Click Play to Learn How to Adjust Cabinet Doors
Before You Begin
Check your hinge type before you begin. Most modern cabinets have fully adjustable hinges with three directional adjustments: up and down, side to side, and in and out (or depth). Most hinges have mechanisms for side to side and depth adjustments, while some are adjusted up and down using the screws that mount the hinges to the cabinet. Others have a mechanism for this, too, and you don’t have to loosen the mounting screws.
In decades past, you found this kind of adjustment only on “European-style” or frameless cabinets, but now almost all cabinets have adjustable hinges. If each of your hinges has two or more screws in addition to the mounting screws, you have fully adjustable hinges.
At the other end of the spectrum are very old and very basic hinges that have no adjustment capability. This is the case with most surface-mount hinges that mount to the front of the cabinet instead of the inside edge of the cabinet face frame, or to the inside of the cabinet box. Some basic hinges have up-and-down adjustment provided by elongated screw holes for the mounting screws. Otherwise, non-adjustable hinges must be moved to reposition the doors.
Alignment Issues
When adjusting cabinet doors, your main goal (aside from keeping doors from rubbing or hanging loose) is to make them look right. But this doesn’t mean the doors must be perfectly vertical or level or otherwise returned to a factory-new position. It means they look right with the surrounding cabinet elements, particularly neighboring doors and drawer fronts. Often, you end up tweaking doors a bit off-kilter so they work well together and show consistent spacing. This may require a compromise between aligning the outside door edge with the outside of the cabinet and aligning the inside edge with the neighboring door.

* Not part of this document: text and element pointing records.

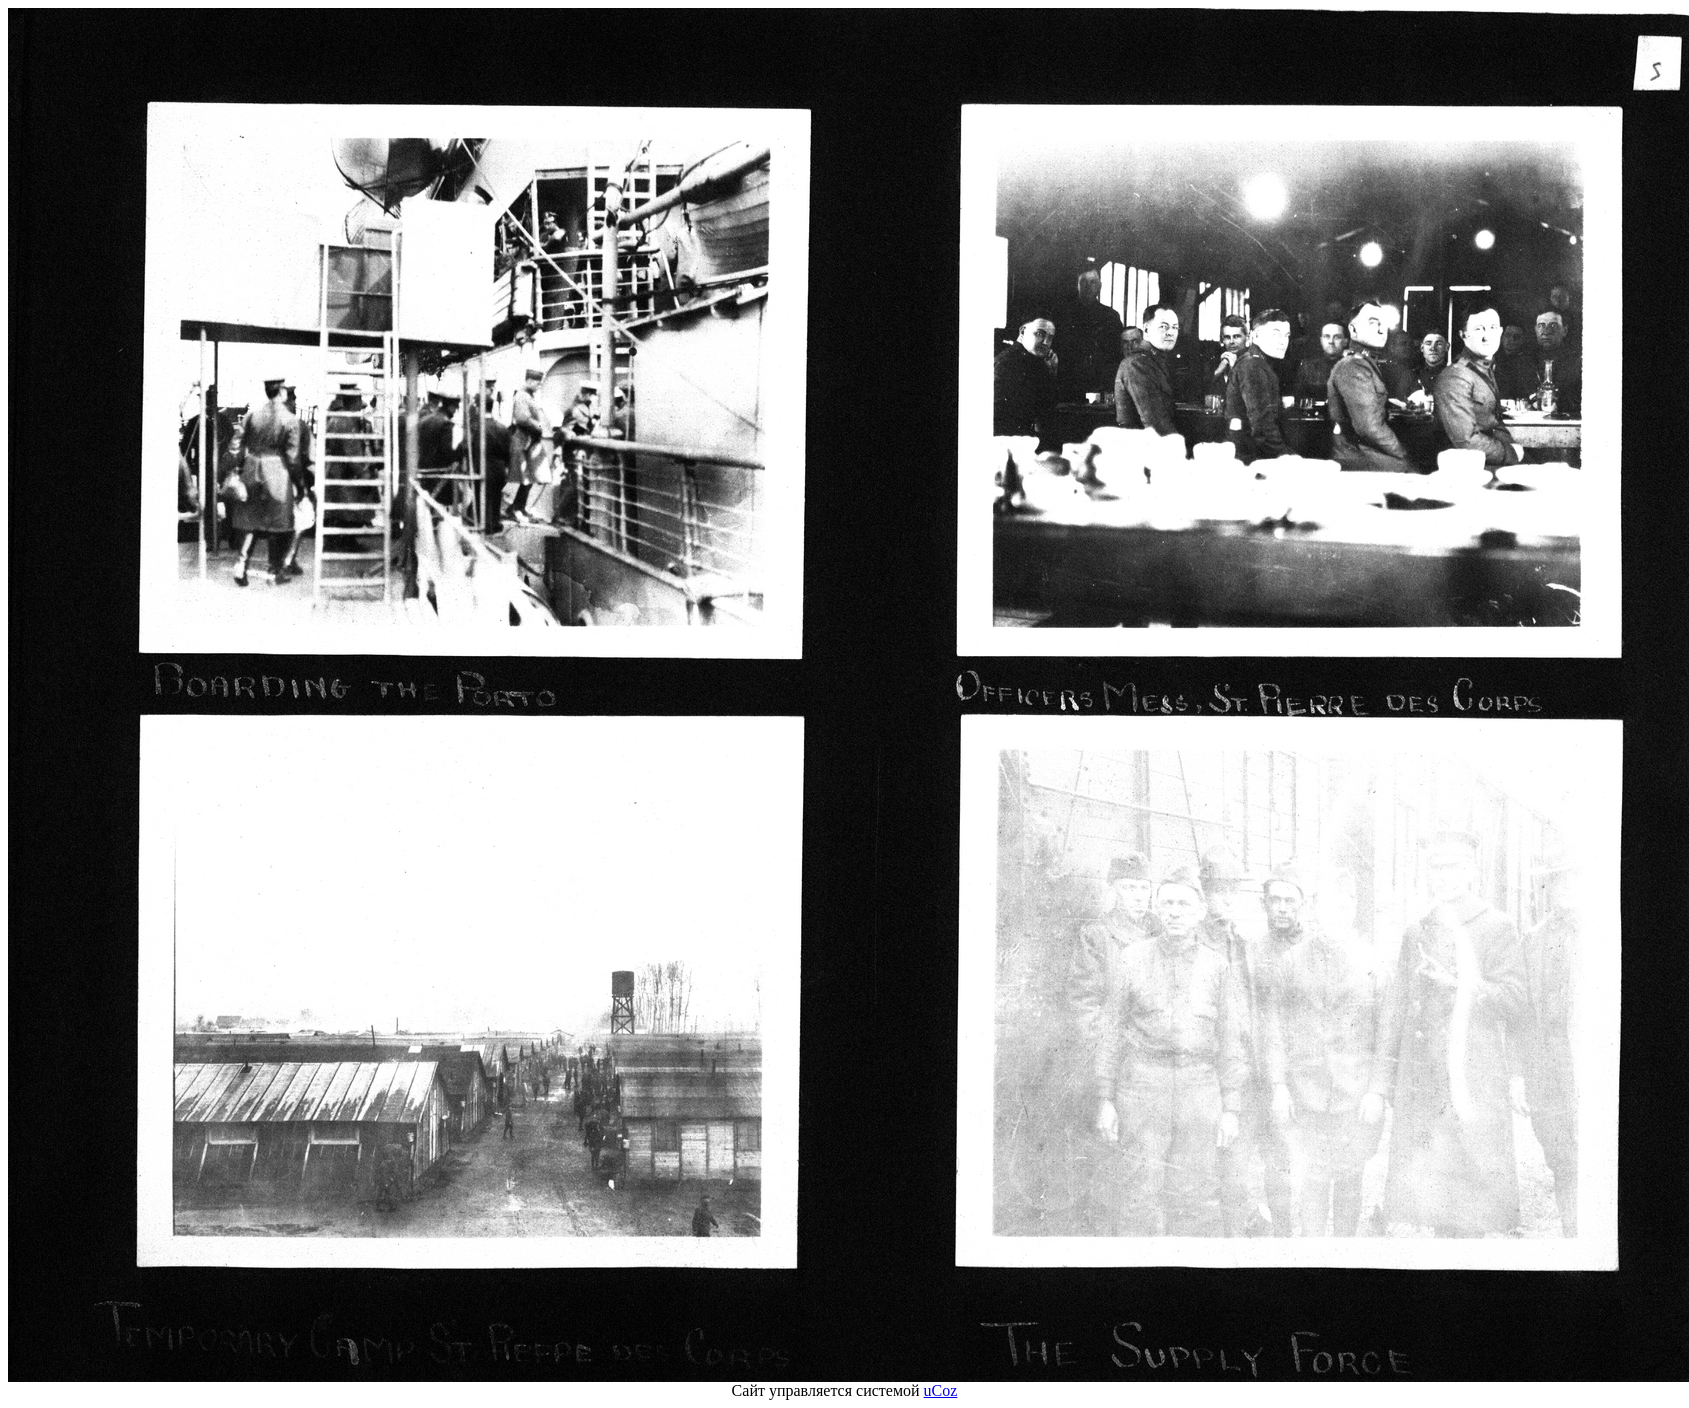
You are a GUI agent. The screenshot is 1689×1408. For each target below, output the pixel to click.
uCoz (941, 1390)
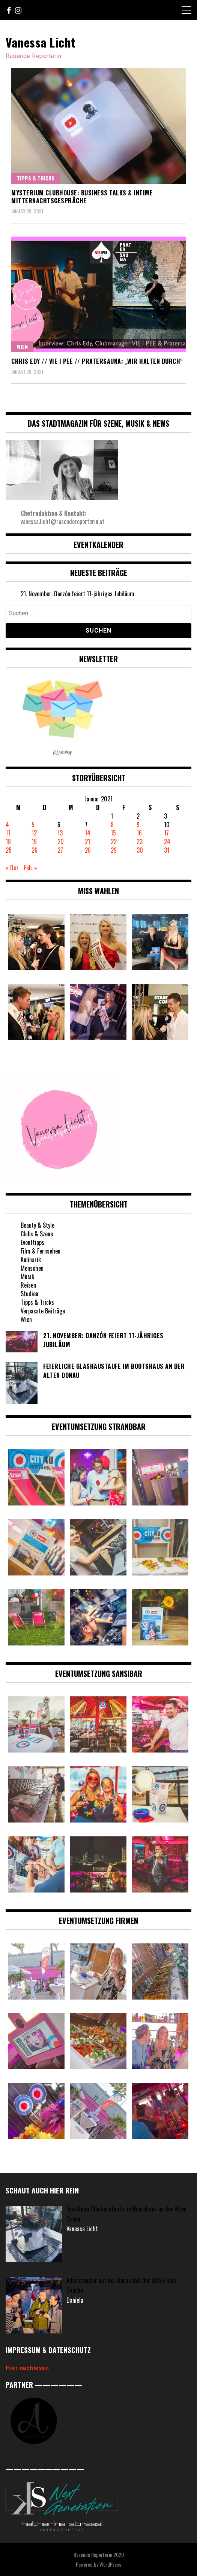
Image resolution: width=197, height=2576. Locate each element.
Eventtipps (32, 1242)
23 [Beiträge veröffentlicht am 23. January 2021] (140, 841)
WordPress (110, 2564)
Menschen (32, 1268)
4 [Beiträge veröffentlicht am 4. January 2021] (7, 824)
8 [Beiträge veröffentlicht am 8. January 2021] (112, 824)
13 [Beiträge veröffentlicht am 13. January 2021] (60, 832)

The visible gap along any edge of a door or drawer front is called a reveal. When you’re checking a door for proper alignment, you’re usually checking the reveals, since they form the dark, noticeable lines between cabinet elements. If desired, you can ask someone to be a second set of eyes on the cabinets (like when you’re straightening a picture), but there’s no reason this can’t be a one-person job.
Tip
The only tool you need for adjusting cabinet doors is a standard Phillips-head screwdriver with a #2 screw tip (there are different sizes). Don’t use a power drill with a screwdriver bit because the force of the drill can easily strip screw heads or strip out the cabinet wood.